— DATA PROVIDED —
__________
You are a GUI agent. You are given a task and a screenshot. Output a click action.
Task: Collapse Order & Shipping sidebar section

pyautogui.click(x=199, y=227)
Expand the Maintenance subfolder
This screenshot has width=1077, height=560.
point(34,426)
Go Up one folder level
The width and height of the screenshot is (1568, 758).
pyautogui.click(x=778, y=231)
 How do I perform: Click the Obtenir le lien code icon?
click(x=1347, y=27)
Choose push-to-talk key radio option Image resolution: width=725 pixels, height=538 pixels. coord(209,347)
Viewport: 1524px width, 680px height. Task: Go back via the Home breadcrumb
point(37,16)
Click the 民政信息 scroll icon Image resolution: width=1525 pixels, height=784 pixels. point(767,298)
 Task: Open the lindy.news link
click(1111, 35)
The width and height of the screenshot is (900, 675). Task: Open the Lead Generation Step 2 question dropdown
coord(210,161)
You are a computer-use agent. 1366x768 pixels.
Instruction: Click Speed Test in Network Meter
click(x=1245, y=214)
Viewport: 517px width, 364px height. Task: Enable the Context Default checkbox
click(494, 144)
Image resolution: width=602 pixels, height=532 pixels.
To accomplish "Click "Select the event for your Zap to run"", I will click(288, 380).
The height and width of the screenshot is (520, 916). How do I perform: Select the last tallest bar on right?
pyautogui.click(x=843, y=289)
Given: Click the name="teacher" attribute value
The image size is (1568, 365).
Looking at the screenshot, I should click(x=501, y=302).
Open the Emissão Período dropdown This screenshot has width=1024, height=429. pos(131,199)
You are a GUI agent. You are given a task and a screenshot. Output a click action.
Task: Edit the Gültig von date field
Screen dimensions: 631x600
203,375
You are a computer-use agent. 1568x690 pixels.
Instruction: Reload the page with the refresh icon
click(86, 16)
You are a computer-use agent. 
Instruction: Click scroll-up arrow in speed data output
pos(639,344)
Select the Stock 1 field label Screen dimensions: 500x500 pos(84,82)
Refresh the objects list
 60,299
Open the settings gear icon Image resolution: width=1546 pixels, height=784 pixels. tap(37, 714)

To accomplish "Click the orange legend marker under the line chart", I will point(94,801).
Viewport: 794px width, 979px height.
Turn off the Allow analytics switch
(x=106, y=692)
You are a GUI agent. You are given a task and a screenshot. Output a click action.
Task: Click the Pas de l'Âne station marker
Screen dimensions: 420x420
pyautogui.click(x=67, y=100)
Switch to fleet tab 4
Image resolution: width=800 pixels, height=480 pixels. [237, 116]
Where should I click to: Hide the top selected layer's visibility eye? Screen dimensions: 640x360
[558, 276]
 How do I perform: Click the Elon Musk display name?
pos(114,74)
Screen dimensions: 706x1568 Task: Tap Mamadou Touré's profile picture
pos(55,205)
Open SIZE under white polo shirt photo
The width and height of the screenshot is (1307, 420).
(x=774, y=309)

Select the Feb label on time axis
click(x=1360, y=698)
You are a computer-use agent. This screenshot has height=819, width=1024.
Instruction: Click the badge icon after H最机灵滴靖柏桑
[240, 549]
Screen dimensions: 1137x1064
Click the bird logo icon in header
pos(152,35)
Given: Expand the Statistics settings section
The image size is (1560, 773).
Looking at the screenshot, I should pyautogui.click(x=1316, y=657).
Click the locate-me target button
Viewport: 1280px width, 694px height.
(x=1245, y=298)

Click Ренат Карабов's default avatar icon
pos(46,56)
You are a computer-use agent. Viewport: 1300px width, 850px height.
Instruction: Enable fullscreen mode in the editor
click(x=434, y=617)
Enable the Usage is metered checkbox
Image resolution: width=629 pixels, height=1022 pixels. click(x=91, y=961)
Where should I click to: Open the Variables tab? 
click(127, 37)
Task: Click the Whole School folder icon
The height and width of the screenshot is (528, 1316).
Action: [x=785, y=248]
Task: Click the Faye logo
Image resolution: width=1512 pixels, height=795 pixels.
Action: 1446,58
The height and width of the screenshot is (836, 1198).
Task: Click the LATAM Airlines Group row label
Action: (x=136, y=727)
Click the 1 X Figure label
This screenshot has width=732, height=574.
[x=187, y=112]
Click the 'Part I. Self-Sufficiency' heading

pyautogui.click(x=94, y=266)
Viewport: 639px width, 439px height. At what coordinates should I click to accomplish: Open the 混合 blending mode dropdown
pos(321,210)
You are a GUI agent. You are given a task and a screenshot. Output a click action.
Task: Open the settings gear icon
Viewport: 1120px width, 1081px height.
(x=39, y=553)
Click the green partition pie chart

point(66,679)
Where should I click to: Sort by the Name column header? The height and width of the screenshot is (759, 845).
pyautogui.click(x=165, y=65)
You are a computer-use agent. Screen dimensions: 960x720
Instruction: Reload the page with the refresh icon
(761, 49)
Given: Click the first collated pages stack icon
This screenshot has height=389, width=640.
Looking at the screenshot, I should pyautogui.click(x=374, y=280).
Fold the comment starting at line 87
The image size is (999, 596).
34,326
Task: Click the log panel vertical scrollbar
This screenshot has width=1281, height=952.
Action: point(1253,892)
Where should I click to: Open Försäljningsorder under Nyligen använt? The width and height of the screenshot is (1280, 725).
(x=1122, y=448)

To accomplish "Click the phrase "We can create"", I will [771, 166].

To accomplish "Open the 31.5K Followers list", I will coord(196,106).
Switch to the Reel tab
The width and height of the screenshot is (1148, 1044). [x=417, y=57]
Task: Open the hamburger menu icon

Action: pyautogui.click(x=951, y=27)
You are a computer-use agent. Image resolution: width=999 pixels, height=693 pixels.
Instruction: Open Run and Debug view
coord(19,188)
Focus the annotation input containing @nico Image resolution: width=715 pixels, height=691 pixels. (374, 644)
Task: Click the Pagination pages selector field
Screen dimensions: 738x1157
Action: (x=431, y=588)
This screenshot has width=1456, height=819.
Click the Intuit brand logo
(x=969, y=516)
__________
— YOUR ASSIGNMENT —
For this exercise, write all the records out again exactly.

— RESPONSE BELOW —
You are a GUI agent. You are given a task and a screenshot. Output a click action.
Task: Collapse Order & Shipping sidebar section

pyautogui.click(x=199, y=227)
Expand the Maintenance subfolder
This screenshot has width=1077, height=560.
point(34,426)
Go Up one folder level
The width and height of the screenshot is (1568, 758).
pyautogui.click(x=778, y=231)
 How do I perform: Click the Obtenir le lien code icon?
click(x=1347, y=27)
Choose push-to-talk key radio option Image resolution: width=725 pixels, height=538 pixels. coord(209,347)
Viewport: 1524px width, 680px height. Task: Go back via the Home breadcrumb
point(37,16)
Click the 民政信息 scroll icon Image resolution: width=1525 pixels, height=784 pixels. point(767,298)
 Task: Open the lindy.news link
click(1111, 35)
The width and height of the screenshot is (900, 675). Task: Open the Lead Generation Step 2 question dropdown
coord(210,161)
You are a computer-use agent. 1366x768 pixels.
Instruction: Click Speed Test in Network Meter
click(x=1245, y=214)
Viewport: 517px width, 364px height. Task: Enable the Context Default checkbox
click(494, 144)
Image resolution: width=602 pixels, height=532 pixels.
To accomplish "Click "Select the event for your Zap to run"", I will click(288, 380).
The height and width of the screenshot is (520, 916). How do I perform: Select the last tallest bar on right?
pyautogui.click(x=843, y=289)
Given: Click the name="teacher" attribute value
The image size is (1568, 365).
Looking at the screenshot, I should click(x=501, y=302).
Open the Emissão Período dropdown This screenshot has width=1024, height=429. pos(131,199)
You are a GUI agent. You are given a task and a screenshot. Output a click action.
Task: Edit the Gültig von date field
Screen dimensions: 631x600
203,375
You are a computer-use agent. 1568x690 pixels.
Instruction: Reload the page with the refresh icon
click(86, 16)
You are a computer-use agent. 
Instruction: Click scroll-up arrow in speed data output
pos(639,344)
Select the Stock 1 field label Screen dimensions: 500x500 pos(84,82)
Refresh the objects list
 60,299
Open the settings gear icon Image resolution: width=1546 pixels, height=784 pixels. tap(37, 714)

To accomplish "Click the orange legend marker under the line chart", I will point(94,801).
Viewport: 794px width, 979px height.
Turn off the Allow analytics switch
(x=106, y=692)
You are a GUI agent. You are given a task and a screenshot. Output a click action.
Task: Click the Pas de l'Âne station marker
Screen dimensions: 420x420
pyautogui.click(x=67, y=100)
Switch to fleet tab 4
Image resolution: width=800 pixels, height=480 pixels. [237, 116]
Where should I click to: Hide the top selected layer's visibility eye? Screen dimensions: 640x360
[558, 276]
 How do I perform: Click the Elon Musk display name?
pos(114,74)
Screen dimensions: 706x1568 Task: Tap Mamadou Touré's profile picture
pos(55,205)
Open SIZE under white polo shirt photo
The width and height of the screenshot is (1307, 420).
(x=774, y=309)

Select the Feb label on time axis
click(x=1360, y=698)
You are a computer-use agent. This screenshot has height=819, width=1024.
Instruction: Click the badge icon after H最机灵滴靖柏桑
[240, 549]
Screen dimensions: 1137x1064
Click the bird logo icon in header
pos(152,35)
Given: Expand the Statistics settings section
The image size is (1560, 773).
Looking at the screenshot, I should pyautogui.click(x=1316, y=657).
Click the locate-me target button
Viewport: 1280px width, 694px height.
(x=1245, y=298)

Click Ренат Карабов's default avatar icon
pos(46,56)
You are a computer-use agent. Viewport: 1300px width, 850px height.
Instruction: Enable fullscreen mode in the editor
click(x=434, y=617)
Enable the Usage is metered checkbox
Image resolution: width=629 pixels, height=1022 pixels. click(x=91, y=961)
Where should I click to: Open the Variables tab? 
click(127, 37)
Task: Click the Whole School folder icon
The height and width of the screenshot is (528, 1316).
Action: [x=785, y=248]
Task: Click the Faye logo
Image resolution: width=1512 pixels, height=795 pixels.
Action: 1446,58
The height and width of the screenshot is (836, 1198).
Task: Click the LATAM Airlines Group row label
Action: (x=136, y=727)
Click the 1 X Figure label
This screenshot has width=732, height=574.
[x=187, y=112]
Click the 'Part I. Self-Sufficiency' heading

pyautogui.click(x=94, y=266)
Viewport: 639px width, 439px height. At what coordinates should I click to accomplish: Open the 混合 blending mode dropdown
pos(321,210)
You are a GUI agent. You are given a task and a screenshot. Output a click action.
Task: Open the settings gear icon
Viewport: 1120px width, 1081px height.
(x=39, y=553)
Click the green partition pie chart

point(66,679)
Where should I click to: Sort by the Name column header? The height and width of the screenshot is (759, 845).
pyautogui.click(x=165, y=65)
You are a computer-use agent. Screen dimensions: 960x720
Instruction: Reload the page with the refresh icon
(761, 49)
Given: Click the first collated pages stack icon
This screenshot has height=389, width=640.
Looking at the screenshot, I should pyautogui.click(x=374, y=280).
Fold the comment starting at line 87
The image size is (999, 596).
34,326
Task: Click the log panel vertical scrollbar
This screenshot has width=1281, height=952.
Action: point(1253,892)
Where should I click to: Open Försäljningsorder under Nyligen använt? The width and height of the screenshot is (1280, 725).
(x=1122, y=448)

To accomplish "Click the phrase "We can create"", I will [771, 166].

To accomplish "Open the 31.5K Followers list", I will coord(196,106).
Switch to the Reel tab
The width and height of the screenshot is (1148, 1044). [x=417, y=57]
Task: Open the hamburger menu icon

Action: pyautogui.click(x=951, y=27)
You are a computer-use agent. Image resolution: width=999 pixels, height=693 pixels.
Instruction: Open Run and Debug view
coord(19,188)
Focus the annotation input containing @nico Image resolution: width=715 pixels, height=691 pixels. (374, 644)
Task: Click the Pagination pages selector field
Screen dimensions: 738x1157
Action: (x=431, y=588)
This screenshot has width=1456, height=819.
Click the Intuit brand logo
(x=969, y=516)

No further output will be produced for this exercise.